Query-by-Singing (QbS) MIR systems4,5 have been also proposed. These systems accept a singing voice as input and extract lyrical content in addition to
melodic information by using a speech recognition technology6 . In general, these
systems show higher performance than the QbH-MIR system because both lyrical
and melodic information can be used for retrieving the required music piece.
However, the QbS-MIR system cannot use lyrical content for retrieving instrumental music. In general, a user sings an instrumental music by using humming. In
that case, what kinds of phones are usually used? Meaningless words such as “ta,”
“la,” “cha,” and “tang” are commonly used. These are called onomatopoeia and
there are several of such expressions in humming.
Each onomatopoeia relates to characteristics of sound. For example, both “pong”

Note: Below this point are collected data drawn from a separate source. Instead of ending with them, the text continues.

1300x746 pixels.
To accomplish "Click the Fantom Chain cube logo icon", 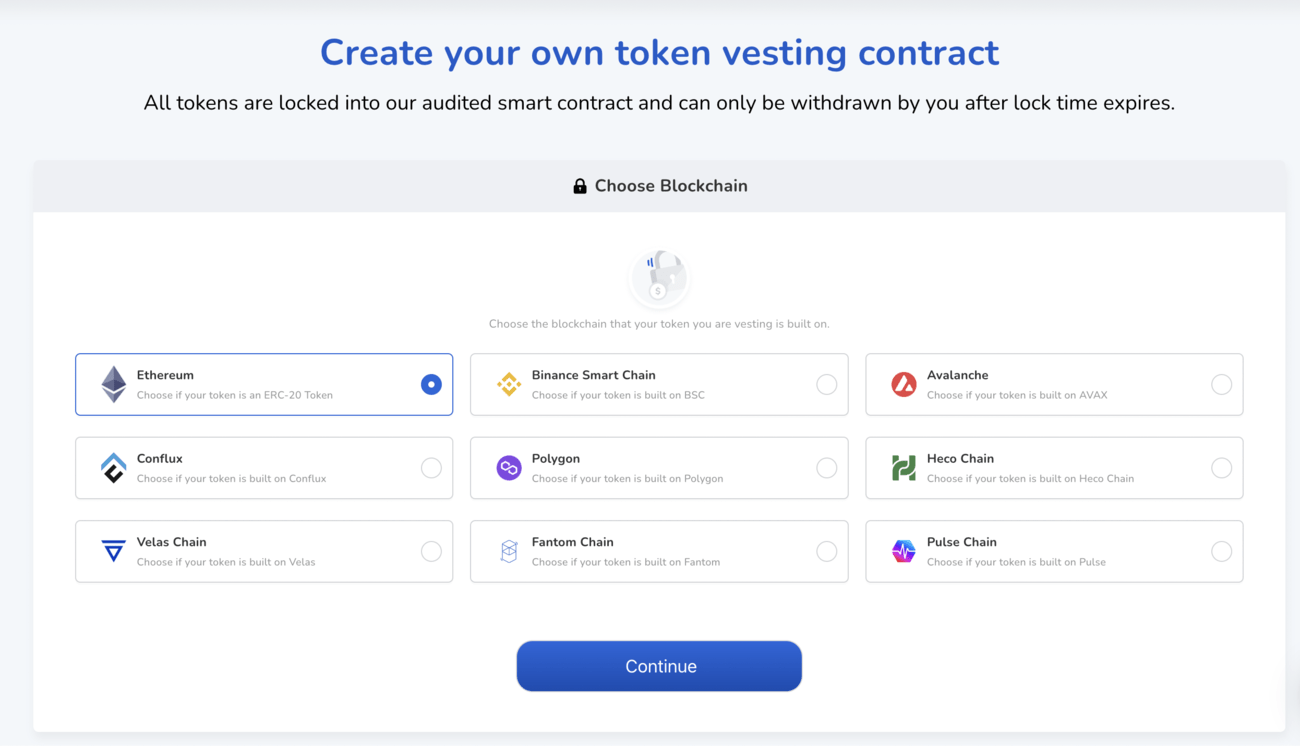I will 509,551.
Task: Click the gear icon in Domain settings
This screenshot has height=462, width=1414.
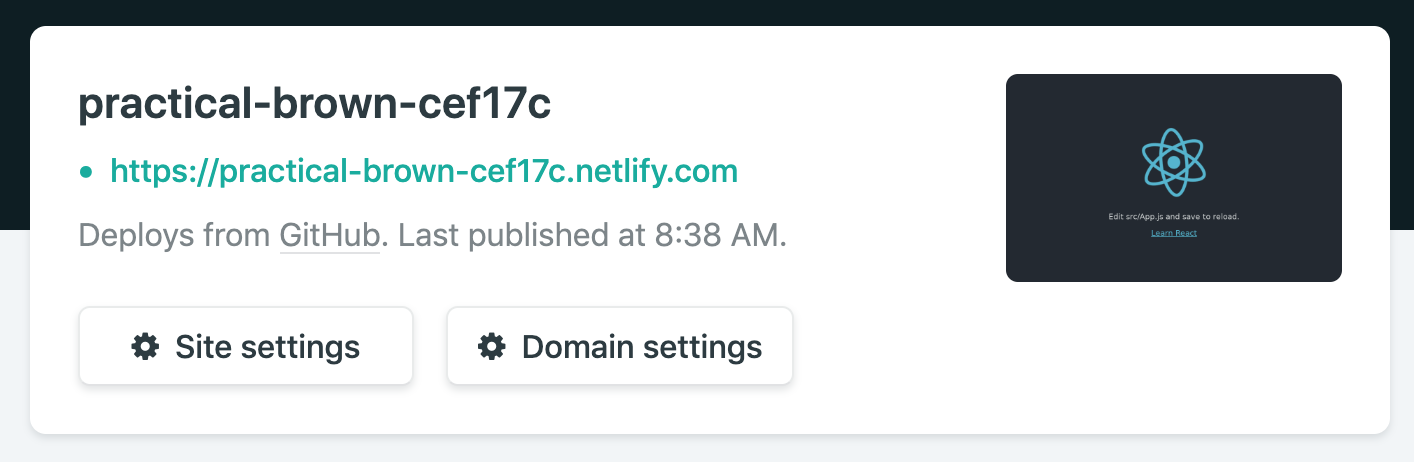Action: coord(491,347)
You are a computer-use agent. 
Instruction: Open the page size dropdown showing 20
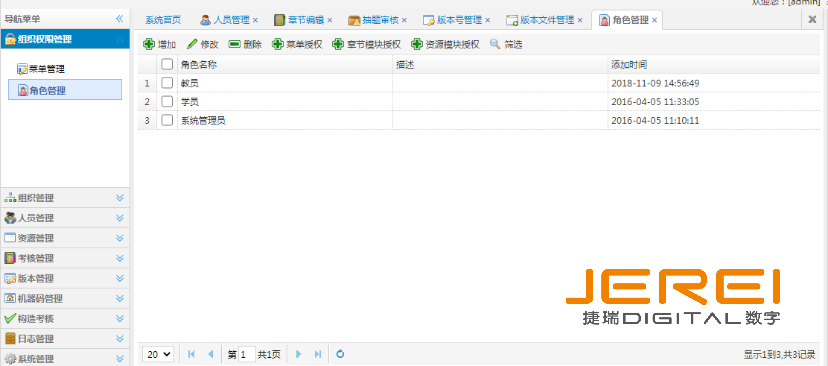[158, 354]
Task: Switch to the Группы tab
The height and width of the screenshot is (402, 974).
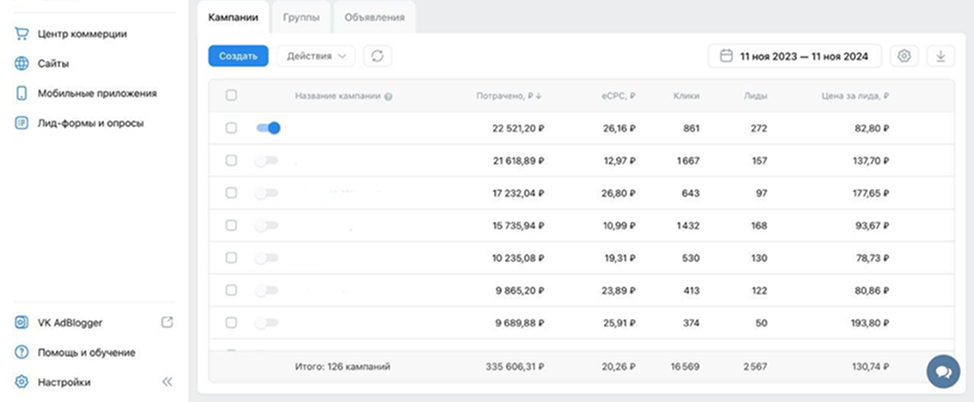Action: pos(301,17)
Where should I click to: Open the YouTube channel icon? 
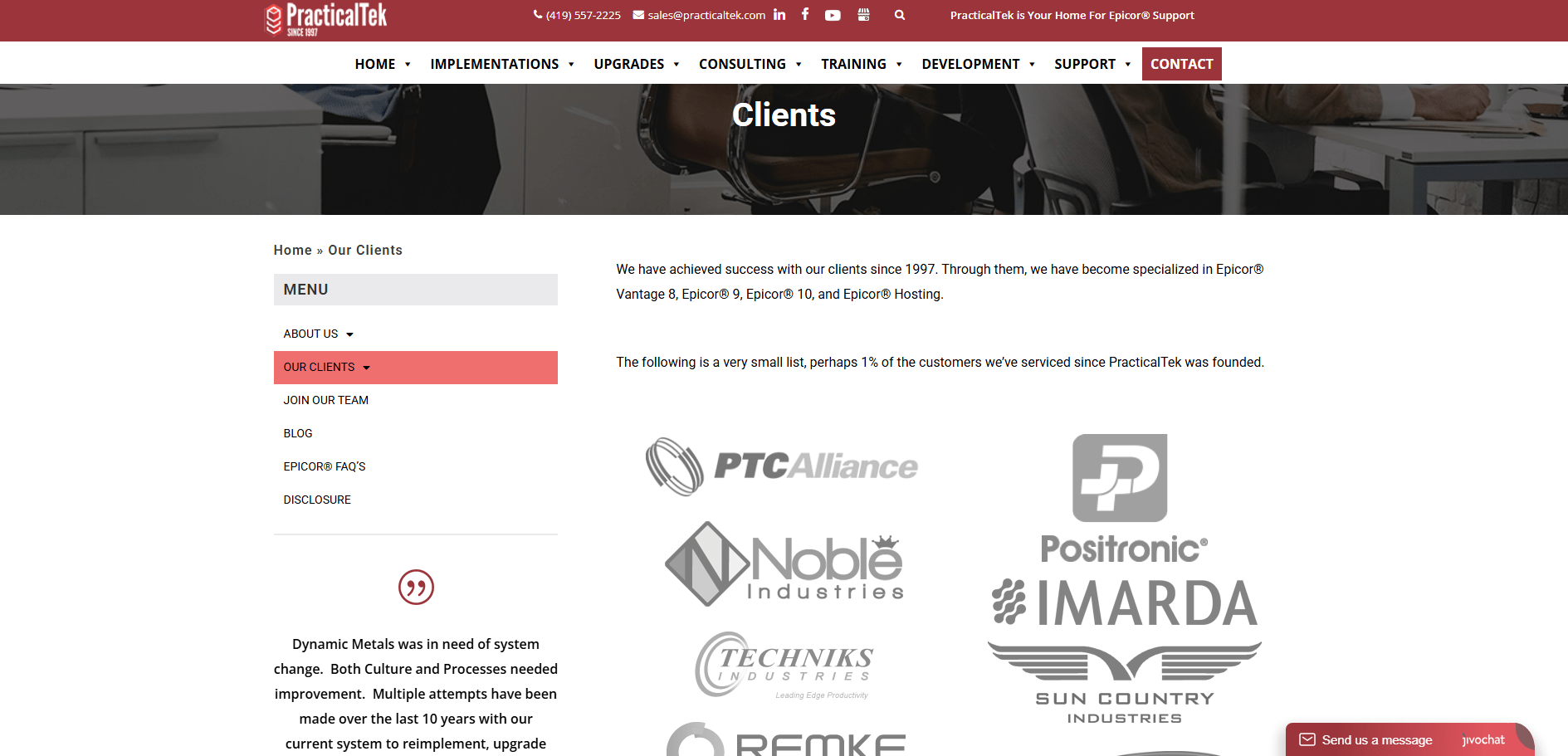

and “ping” express a piano sound, but “ping” expresses a higher tone than “pong.”
“Dong” expresses a loud drum sound, while “ton” expresses a small drum sound.
If such a relationship between an onomatopoeia and a sound characteristic can be
found, then this information can be used to distinguish two pieces of music, both
of which have a similar melody but different tone, played using different musical
instruments.
Several researches used onomatopoeia as query of MIR, but these were used in restricted situations. Ishihara et al.7 extracted only length of notes from onomatopoeia
expressions because it accepted only one onomatopoeia (“la”) and its variations
(“laa,” “laaa” and so on). Some other researches8,9 also used onomatopoeia as input, but these systems only dealt with percussions. In this paper, we investigate
relationships between onomatopoeia and sound characteristics in general music.

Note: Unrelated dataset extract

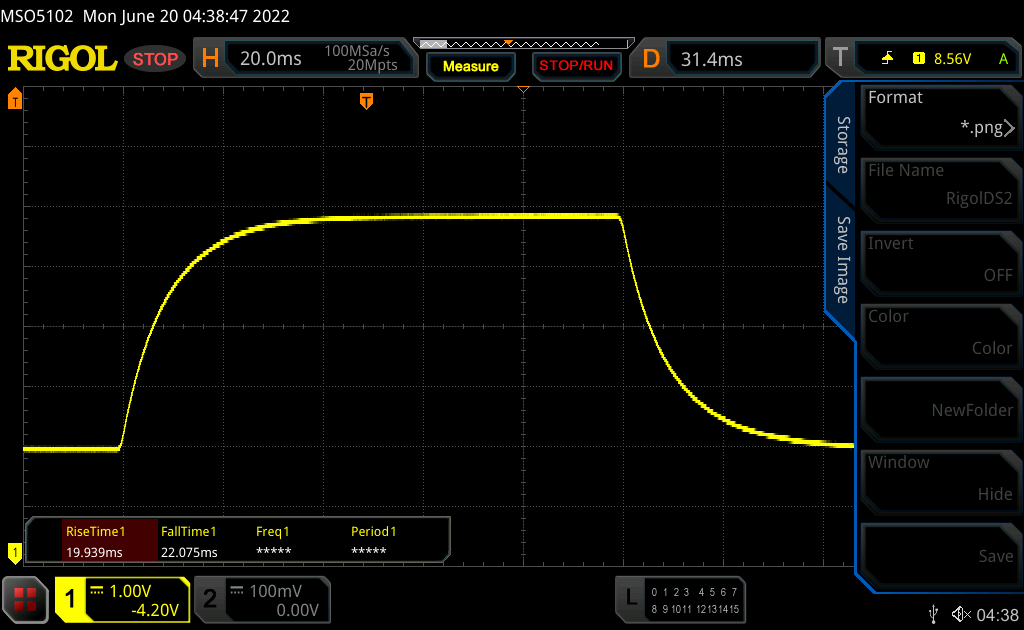The height and width of the screenshot is (630, 1024).
Task: Open logic analyzer L channel panel
Action: [x=680, y=598]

In order to do it, a singing-by-onomatopoeia corpus is constructed. We collect
many audio clips of singers singing instrumental music with onomatopoeias and
make phonetic transcriptions of all the data. Subsequently, some basic relationships
are investigated using statistical techniques.

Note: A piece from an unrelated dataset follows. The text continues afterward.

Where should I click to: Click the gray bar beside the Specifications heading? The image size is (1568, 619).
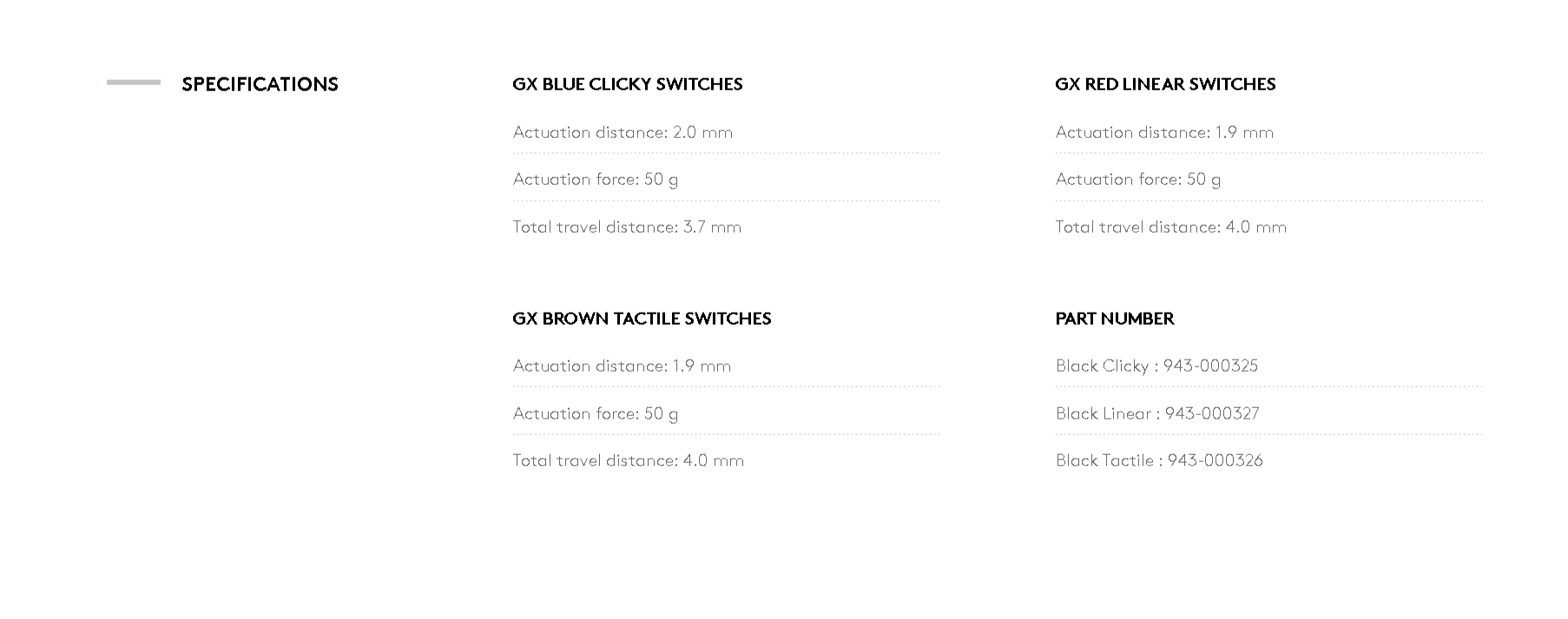[134, 82]
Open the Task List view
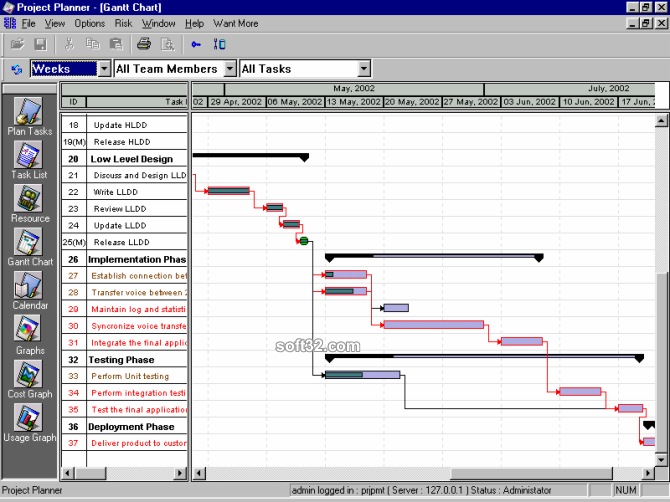The image size is (670, 502). [x=29, y=155]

This corpus can be also used for developing an automatic construction system
of an onomatopoeia database for MIR system. Input of this system is a music, and
it is converted into a corresponding onomatopoeia sequence. The system can be
realized by using automatic speech recognition technique. Srinivasamurthy et al.10
has been proposed the similar method for translating percussion music into syllable
expressions. This method can be applied to general music by using the corpus.
Development of Singing-by-Onomatopoeia corpus for QbS-MIR system
65
2. Relationship between onomatopoeia and simple sound
There are several researches11,12 investigating relationships between onomatopoeia
and simple sound in Japanese.
First, the tone of a sound mainly corresponds to the vowel. The vowel /o/ is
used for lower sound (under 1 kHz), /i/ is used for higher sound (upper 2 kHz), and
the vowel /a/ is used for middle range (between 1 kHz and 2 kHz).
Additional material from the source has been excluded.